Leopardi escribió la mayoría de sus célebres Canti en Recanati, una pequeña ciudad italiana de Las Marcas. Fue ese el lugar donde transcurrieron los primeros años de su vida y su juventud, pero también el escenario derrotado de sus continuos regresos a la casa paterna, motivados por la enfermedad o los problemas económicos. Allí, sin embargo, desde un solitario collado próximo a la hacienda familiar, creyó atisbar el infinito como alternativo rostro de la nada.
Rimbaud, que quería ser absolutamente moderno, imaginó en Le bateau ivre el vértigo de todos los viajes sin haber visto nunca el mar, ese otro infinito que intuyó tras sus lecturas en una modesta biblioteca pública de Charleville, donde consumía las horas aguardando impaciente la definitiva huida hacia París. Supongo que cuesta imaginar a aquel aventajado alumno de instituto que fue Rimbaud obteniendo diploma y flor natural entre el aplauso de sus pacíficos y complacidos conciudadanos, al tiempo que ataca inmprovisados compases una banda municipal y espesa. Pero ni Leopardi ni Rimbaud son poetas de provincia, tan sólo escribieron en ella, y desde allí trascendieron todas las geografías y previsiones temporales que los alejan precisamente de lo provinciano.
¿En qué consiste, entonces, una literatura de provincias? Sin duda en algo más que ese paisaje de Calle Mayor con Ateneos, Círculos de Casino y vates y poetisas cursis (sobre todo «poetisas», que ya sólo existen en provincias). El paso del tiempo ha ido deshojando aquella consabida flor natural para dejar paso a los certámenes y subvenciones de las Diputaciones Provinciales y Cajas de Ahorros, pero lo cursi poético siempre tendrá su rincón en lo provinciano, doblemente cursi cuando se toma muy en serio y en esa solemnidad moja su pluma tanto licenciado vidriera.

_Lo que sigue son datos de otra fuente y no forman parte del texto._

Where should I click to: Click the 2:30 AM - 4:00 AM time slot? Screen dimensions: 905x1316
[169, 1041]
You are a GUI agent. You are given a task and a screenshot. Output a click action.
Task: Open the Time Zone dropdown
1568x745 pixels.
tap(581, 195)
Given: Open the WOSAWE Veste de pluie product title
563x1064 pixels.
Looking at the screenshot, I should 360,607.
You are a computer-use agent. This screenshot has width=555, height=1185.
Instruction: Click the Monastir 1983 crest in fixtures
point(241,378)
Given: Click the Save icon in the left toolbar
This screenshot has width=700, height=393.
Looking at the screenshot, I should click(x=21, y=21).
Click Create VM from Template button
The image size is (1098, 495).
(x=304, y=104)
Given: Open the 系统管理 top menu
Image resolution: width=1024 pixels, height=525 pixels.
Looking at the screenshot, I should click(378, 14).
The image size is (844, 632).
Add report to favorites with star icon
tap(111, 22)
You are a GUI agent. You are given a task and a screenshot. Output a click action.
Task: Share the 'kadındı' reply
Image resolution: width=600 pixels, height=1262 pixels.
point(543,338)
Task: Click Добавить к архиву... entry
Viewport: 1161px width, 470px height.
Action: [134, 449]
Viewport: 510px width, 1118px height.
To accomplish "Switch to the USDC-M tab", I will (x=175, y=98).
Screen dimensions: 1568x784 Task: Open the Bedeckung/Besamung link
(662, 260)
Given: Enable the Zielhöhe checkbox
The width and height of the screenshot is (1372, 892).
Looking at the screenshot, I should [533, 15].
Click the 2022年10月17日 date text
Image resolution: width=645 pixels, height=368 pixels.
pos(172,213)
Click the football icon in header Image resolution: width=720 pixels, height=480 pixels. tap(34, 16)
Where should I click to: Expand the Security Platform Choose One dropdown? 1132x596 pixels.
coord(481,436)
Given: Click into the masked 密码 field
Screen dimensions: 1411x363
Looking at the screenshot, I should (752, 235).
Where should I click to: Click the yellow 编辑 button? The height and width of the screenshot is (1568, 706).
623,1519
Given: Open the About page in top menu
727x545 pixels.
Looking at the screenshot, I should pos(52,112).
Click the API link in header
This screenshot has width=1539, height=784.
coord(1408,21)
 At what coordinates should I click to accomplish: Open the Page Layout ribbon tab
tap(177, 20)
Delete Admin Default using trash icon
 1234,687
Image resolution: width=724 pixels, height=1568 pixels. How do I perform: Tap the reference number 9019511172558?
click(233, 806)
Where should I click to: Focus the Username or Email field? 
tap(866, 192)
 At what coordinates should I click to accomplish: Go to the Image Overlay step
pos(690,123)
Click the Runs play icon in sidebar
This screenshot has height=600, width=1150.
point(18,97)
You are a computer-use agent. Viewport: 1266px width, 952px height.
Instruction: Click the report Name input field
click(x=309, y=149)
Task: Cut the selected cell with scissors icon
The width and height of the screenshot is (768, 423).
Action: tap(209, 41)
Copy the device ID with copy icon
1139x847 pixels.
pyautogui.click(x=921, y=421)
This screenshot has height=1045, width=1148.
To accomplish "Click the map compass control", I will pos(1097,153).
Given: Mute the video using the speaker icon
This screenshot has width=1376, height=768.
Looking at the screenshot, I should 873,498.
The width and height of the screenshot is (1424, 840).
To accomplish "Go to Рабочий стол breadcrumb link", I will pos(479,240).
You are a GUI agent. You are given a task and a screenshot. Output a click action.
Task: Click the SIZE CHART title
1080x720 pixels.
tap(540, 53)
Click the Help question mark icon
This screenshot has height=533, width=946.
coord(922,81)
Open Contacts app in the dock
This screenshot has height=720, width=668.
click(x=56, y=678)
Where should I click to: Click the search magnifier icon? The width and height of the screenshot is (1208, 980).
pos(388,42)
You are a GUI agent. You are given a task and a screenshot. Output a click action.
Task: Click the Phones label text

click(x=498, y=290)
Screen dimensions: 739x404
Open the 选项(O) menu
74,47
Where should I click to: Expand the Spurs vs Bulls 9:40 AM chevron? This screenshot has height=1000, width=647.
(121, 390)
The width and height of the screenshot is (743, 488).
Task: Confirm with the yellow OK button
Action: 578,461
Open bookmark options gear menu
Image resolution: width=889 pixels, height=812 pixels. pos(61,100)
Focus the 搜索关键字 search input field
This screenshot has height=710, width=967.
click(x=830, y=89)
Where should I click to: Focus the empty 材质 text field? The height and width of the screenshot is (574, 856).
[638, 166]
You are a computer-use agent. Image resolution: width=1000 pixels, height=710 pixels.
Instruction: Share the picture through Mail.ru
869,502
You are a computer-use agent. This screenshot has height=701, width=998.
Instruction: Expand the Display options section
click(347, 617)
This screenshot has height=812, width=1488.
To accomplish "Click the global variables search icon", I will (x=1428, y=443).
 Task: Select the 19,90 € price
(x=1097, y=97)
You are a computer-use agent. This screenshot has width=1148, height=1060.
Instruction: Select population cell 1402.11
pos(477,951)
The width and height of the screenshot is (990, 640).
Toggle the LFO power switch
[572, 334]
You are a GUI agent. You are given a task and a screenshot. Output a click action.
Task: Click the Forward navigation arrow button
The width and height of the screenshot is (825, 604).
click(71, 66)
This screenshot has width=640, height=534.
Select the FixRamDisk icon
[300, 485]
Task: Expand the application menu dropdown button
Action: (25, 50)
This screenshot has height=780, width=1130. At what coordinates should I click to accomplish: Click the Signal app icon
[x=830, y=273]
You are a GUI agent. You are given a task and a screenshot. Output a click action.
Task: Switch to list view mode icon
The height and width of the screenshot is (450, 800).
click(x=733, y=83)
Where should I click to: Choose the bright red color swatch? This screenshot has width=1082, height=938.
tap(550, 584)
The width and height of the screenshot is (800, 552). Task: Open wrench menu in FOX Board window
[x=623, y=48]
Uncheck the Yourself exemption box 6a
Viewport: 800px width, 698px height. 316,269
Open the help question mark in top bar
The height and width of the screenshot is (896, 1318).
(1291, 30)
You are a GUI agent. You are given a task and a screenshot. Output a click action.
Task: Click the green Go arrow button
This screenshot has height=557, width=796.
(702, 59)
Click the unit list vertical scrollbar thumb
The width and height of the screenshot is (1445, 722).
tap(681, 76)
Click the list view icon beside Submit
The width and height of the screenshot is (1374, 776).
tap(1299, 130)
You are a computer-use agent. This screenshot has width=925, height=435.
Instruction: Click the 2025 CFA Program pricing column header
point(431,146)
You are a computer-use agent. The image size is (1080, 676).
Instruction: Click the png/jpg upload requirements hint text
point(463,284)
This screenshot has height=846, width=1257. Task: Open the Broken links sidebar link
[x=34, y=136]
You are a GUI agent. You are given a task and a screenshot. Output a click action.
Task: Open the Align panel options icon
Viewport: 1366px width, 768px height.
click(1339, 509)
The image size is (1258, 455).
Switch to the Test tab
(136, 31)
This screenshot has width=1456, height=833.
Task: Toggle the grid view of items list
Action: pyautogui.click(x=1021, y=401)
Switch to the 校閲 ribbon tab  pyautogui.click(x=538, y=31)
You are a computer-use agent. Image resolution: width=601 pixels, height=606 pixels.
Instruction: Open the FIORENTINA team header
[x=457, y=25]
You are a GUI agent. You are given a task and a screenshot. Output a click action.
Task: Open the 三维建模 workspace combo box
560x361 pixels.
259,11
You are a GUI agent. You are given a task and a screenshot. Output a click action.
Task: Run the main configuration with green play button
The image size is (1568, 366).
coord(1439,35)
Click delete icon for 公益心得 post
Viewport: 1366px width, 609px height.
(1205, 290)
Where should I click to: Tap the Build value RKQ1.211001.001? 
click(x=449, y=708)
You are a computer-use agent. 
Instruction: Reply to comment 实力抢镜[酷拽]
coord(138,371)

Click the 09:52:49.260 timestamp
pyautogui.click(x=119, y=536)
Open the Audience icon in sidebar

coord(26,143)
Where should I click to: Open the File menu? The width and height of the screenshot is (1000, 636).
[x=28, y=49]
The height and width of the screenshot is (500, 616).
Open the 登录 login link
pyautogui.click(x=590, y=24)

Aunque existe otra poesía de provincias que prefiero y a la que necesariamente acabo por volver. Entre otras cosas porque en ella me intriga el latir de un tiempo destartalado y sombrío que apenas reconozco, un spleen provinciano de tediosas tardes de domingo, paseos con alamedas y quioscos de música. Quiero decir, una literatura de tono menor que hace de lo cursi una recreación sentimental y nostálgica que consigue afectarnos, que nos acompaña en versos donde la campana de la Audiencia, por ejemplo, da la una y un sol de oro tiembla en los rincones de una plaza con acacias empolvadas. Pienso acaso en las tribulaciones de un humilde profesor rural exiliado en Soria, Baeza o Segovia, o de un taciturno médico en su ir y venir por las calles también taciturnas de Lugo discurriendo la fragilidad de lo que el tiempo se lleva. Y junto a estos, en otros muchos como Francis Jammes, Fernando Fortún, Azorín…, autores surgidos después de la modernidad y del fracaso de todos sus escenarios y metáforas uniformadoras. No se trata de un menosprecio de corte y alabanza de aldea, sino de una opción estética por algo que a estas alturas se me revela tan cordial como exótico.